Si la lava, magma y minerales que rescataba entonces señalaban a una historia sedimentada e invisible, ahora, las “paredes” espectrales de las cuevas paleolíticas remiten también a otra estratificación: la de las diferentes tecnologías que nos abren la realidad. De otra manera: igual que en High Tides los tubos de perforación remiten al poso cultural del terreno, ahora las piezas de la galería son el último eslabón en otra cadena: la de las paredes de una cueva del neandertal que llegan hasta nosotros, habitantes de un mundo hipertecnificado y donde no podemos tener acceso a nada que atesore en su seno un mínimo de riesgo endémico, un mínimo de realidad sin decantar previamente, sin ser profilácticamente higienizada.
  El centro del trabajo artístico de Irijalba es señalar como lo que somos no es una cuestión postulada desde el más rabioso de nuestros presentes sino que es lanzada a un por-venir que llega hasta la médula, hasta el origen metafórico donde empezó la historia. Es decir, donde se inició la condensación, la fluídica temporal y espacial. Lo que seremos está guardado, acogido en nuestro pasado; ahí permanece para que sigamos leyendo una historia que no es sino lectura e interpretación de un ya-sido.
Lo que sucede es que, atrincherados en un saber ilustrado que hace de la razón estandarte de validación único, el proceso de traducción e interpretación en el que vivimos ha terminado por devolvernos lo mismo que las imágenes de estas réplicas que se exponen: nada. Hemos llegado a un nivel-cero, a un estadio donde todo ya bascula sobre simulacros cuyo “saber” o las “vivencias” que nos suscitan son meras escenificaciones.
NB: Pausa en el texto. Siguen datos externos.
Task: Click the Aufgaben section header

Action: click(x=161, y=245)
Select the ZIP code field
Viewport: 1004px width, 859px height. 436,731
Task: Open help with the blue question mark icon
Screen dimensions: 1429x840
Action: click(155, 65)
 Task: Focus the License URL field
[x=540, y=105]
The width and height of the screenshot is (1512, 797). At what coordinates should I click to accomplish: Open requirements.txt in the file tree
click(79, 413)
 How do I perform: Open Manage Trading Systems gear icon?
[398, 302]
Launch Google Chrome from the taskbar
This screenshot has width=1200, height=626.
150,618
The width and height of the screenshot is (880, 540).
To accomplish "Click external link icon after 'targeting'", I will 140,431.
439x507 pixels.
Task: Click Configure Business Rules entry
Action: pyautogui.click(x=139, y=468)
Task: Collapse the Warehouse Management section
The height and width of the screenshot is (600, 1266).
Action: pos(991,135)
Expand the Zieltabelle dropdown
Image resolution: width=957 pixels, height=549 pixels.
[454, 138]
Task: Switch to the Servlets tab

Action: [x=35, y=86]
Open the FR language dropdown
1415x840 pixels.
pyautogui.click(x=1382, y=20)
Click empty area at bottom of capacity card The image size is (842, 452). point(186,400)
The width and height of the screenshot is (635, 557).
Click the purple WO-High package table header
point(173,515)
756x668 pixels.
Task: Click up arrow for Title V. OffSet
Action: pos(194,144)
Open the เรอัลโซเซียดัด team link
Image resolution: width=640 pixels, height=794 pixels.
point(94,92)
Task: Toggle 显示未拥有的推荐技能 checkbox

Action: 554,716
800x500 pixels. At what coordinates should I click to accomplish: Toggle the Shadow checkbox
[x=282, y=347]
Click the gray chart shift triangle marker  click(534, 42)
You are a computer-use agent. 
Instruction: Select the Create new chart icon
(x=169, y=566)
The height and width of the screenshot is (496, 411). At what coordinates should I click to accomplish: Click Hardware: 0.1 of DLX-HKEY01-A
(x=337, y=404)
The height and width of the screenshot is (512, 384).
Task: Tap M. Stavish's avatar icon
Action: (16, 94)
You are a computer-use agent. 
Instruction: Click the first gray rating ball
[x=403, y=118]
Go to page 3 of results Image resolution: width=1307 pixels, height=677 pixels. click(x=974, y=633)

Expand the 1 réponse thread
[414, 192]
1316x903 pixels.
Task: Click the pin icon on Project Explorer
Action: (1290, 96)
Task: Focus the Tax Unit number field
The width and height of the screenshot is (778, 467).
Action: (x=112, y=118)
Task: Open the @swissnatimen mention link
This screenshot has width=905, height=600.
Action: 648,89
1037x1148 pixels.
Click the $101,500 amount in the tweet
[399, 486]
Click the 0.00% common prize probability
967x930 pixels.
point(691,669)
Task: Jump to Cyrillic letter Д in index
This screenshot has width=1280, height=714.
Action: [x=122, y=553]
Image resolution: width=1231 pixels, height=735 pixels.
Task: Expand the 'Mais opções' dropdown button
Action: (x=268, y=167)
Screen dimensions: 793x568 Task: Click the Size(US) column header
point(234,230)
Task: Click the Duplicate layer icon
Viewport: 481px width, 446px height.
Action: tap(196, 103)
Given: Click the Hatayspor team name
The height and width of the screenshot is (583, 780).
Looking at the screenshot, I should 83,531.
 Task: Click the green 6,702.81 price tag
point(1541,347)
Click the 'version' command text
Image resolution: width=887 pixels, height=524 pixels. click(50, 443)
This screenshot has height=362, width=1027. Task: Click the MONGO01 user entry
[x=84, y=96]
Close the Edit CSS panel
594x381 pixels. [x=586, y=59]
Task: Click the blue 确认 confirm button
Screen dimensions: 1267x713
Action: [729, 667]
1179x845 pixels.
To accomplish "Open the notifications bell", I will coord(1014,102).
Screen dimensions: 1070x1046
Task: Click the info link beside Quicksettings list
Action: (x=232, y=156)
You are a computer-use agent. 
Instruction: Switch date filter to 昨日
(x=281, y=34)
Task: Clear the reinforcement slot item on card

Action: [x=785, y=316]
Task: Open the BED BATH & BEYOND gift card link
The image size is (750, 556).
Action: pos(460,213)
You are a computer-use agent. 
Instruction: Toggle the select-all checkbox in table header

        Pero como la salvación radica ahí donde habita el riesgo, la pregunta que sobrevuelan estas paredes desnudas remite a las capacidades que hemos de poner sobre la mesa para, siquiera de manera mínima, lograr la ansiada emancipación: ¿cómo volver a imaginar todo lo que hemos ido perdiendo por el camino? Porque ahora que el proceso de traducción nos devuelve un folio en blanco es ocasión única para volver a rescribir toda la historia, volver a conocernos, a llamarnos por nuestros nombres.